PGO is ineffective for Rust - but why?

Interesting. Does PGO mean PGO + ThinLTO here?

This is quite interesting. It suggests that with either a single large compilation unit, or when ThinLTO effectively creates one via lots of importing, that there is over-inlining of things that are presumably not as hot, hurting overall performance. E.g. since the inliner is bottom up, inlining of cold or lukewarm code might be preventing more important inlines further up the call chain, because the function becomes too large. With the split compilation units and more conservative importing, it is presumably importing and therefore inlining the hotter call edges more effectively. I know David has been looking at this type of situation in the inliner.

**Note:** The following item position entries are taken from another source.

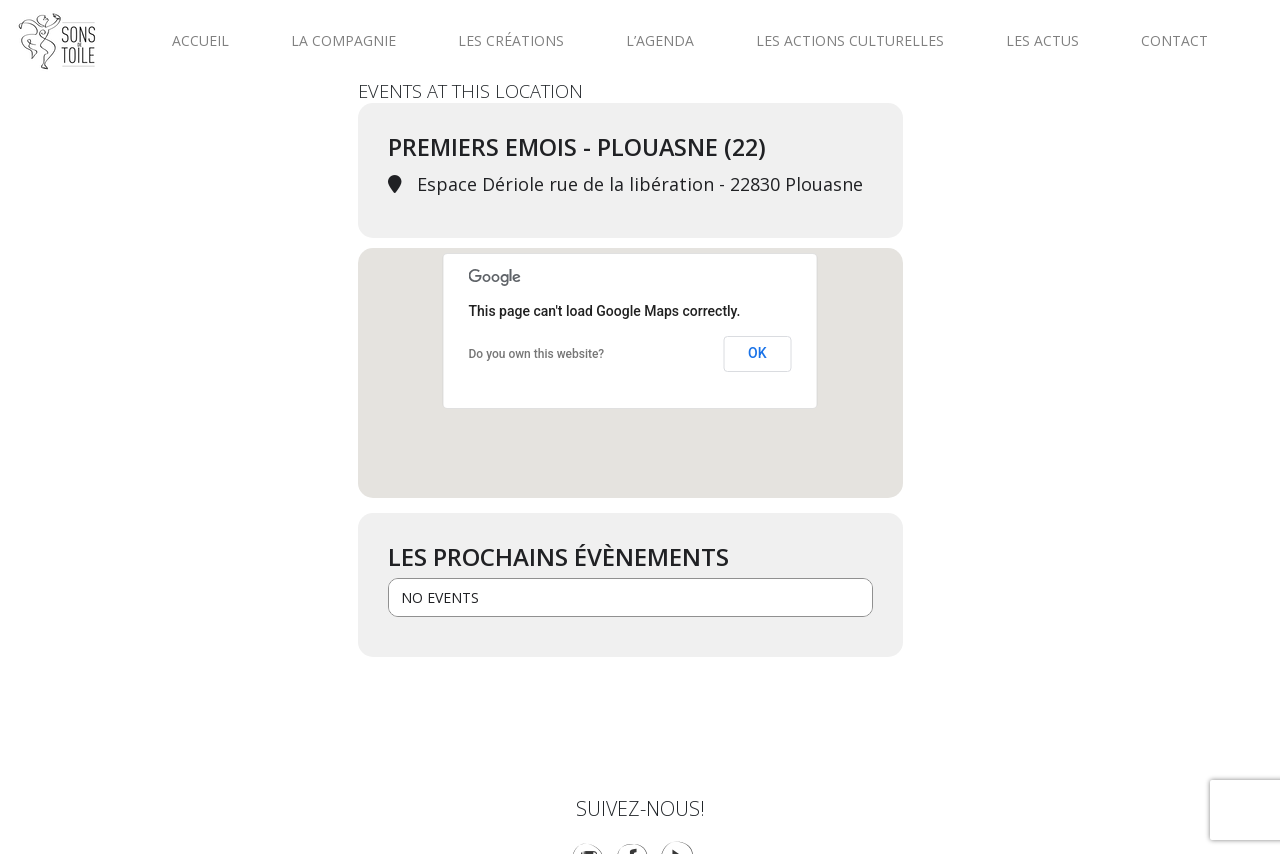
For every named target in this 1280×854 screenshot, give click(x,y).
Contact (1174, 40)
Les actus (1042, 40)
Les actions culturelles (850, 40)
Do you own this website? (537, 354)
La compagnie (343, 40)
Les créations (511, 40)
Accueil (200, 40)
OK (757, 353)
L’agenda (660, 40)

Yes, the data does seem to suggest that the higher availability of code can actually be detrimental to inlining effectiveness. It’s especially interesting that this also seems to be true for the case where profiling data is available too where one might think that this additional information should allow the inliner to be at least as smart. However, these numbers are from a single codebase and its set of microbenchmarks, so they should be taken with a grain of salt. It might be an interesting lead though.

Interesting. Does PGO mean PGO + ThinLTO here?

For the cases with more than one compilation per crate: yes – but in a slightly restricted sense. By default the Rust compiler performs ThinLTO among all compilation units that comprise a single crate. So ThinLTO is performed on all compilation units of the program; but instead of on the entire set it is done separately on N non-overlapping subsets (where N is the number of crates that make up the program).

The compiler treats PGO orthogonally, so in those cases where ThinLTO is the default, PGO is combined with ThinLTO.